Predictions of the following strategies were generated: TTB_A, TTB_B, WADD_A, WADD_B, EQW, ProbEx_A, and ProbEx_B. TTB_A and TTB_B refer to TTB strategies using different cue rankings. As P&R remarked about their environment, both variants are equally successful in the feedback training phase and hence, participants might learn different optimal cue orders. The same holds true for WADD (see section 1.3). In contrast to P&R we also implemented two different versions of ProbEx, differing with regard to their s-parameter. P&R used a restricted variant of ProbEx assuming equal weights s_j = 0.5 for each cue j (see P&R, for a justification). For the sake of parsimony we also assumed equal weights for each cue j, but the s-parameter was not set to a fixed value of s=0.5 for every participant but was a free parameter. As mentioned above the s-parameter determines the weight, with which dissimilar exemplars contribute to the estimation of the criterion value of a certain probe. The selected item set for the decision phase had the advantage that every possible value of s led to only two different prediction vectors of ProbEx. Hence we implemented two different versions of ProbEx with ProbEx_A presuming s > 0.436 and ProbEx_B presuming s < 0.436.

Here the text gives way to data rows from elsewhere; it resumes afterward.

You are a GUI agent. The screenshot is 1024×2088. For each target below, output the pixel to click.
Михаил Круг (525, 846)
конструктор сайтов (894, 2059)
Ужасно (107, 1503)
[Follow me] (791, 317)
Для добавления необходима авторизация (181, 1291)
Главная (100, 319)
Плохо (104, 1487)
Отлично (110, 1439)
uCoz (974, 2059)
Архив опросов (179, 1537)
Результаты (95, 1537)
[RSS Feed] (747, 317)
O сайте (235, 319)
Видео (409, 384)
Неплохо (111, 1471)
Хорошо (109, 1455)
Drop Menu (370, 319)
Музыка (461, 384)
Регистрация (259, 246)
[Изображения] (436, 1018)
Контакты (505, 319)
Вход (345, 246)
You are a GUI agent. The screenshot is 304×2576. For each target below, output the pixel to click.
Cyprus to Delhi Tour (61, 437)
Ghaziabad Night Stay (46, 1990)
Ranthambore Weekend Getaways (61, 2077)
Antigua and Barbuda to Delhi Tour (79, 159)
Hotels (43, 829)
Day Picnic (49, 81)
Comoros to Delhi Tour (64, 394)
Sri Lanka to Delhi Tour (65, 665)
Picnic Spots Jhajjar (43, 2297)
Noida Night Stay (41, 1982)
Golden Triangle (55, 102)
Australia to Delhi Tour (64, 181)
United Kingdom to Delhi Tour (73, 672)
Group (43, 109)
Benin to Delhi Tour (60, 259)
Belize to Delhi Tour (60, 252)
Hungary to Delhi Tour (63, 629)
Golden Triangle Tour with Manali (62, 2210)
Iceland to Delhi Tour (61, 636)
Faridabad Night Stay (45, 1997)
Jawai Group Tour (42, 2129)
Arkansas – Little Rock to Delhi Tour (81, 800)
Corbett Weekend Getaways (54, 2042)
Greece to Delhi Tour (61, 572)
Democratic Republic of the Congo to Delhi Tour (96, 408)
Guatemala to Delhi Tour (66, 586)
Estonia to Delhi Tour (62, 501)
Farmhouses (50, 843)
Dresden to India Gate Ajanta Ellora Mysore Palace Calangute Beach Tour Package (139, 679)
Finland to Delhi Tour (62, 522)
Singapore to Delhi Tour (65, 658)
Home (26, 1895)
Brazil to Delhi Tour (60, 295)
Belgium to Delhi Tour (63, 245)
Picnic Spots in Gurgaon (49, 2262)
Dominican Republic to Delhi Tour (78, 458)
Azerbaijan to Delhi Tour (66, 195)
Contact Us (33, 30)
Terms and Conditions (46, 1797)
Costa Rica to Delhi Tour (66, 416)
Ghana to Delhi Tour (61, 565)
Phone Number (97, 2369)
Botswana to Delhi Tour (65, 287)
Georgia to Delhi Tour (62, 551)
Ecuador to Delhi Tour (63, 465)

Each participant was classified as using one of these strategies according to the best model fit score when the estimated response error ε for the best fitting model was less than 0.40. Making an error with probability ε means that in 40 percent of all trials the alternative not predicted by the strategy was erroneously chosen. If the best fitting model yielded ε > 0.40, a pattern was classified as a random guessing strategy (see, e.g., Bröder & Schiffer, 2003). The Maximum Likelihood classification method computes the likelihood of the data under each strategy. Hence, one can compute pairwise Bayes factors (likelihood ratios) as measures of classification reliability. We computed the ratios of likelihoods for the best-fitting model and the second best for each participant. This Bayes factor denotes how much more likely the data are under the assumption of the best strategy than under the assumption of the second best. According to conventions that can be found in Wassermann (2000), the classification of the vast majority of participants (more than 80% for each strategy) could be classified with at least moderate confidence (Bayes factor larger than 3; see Table 2.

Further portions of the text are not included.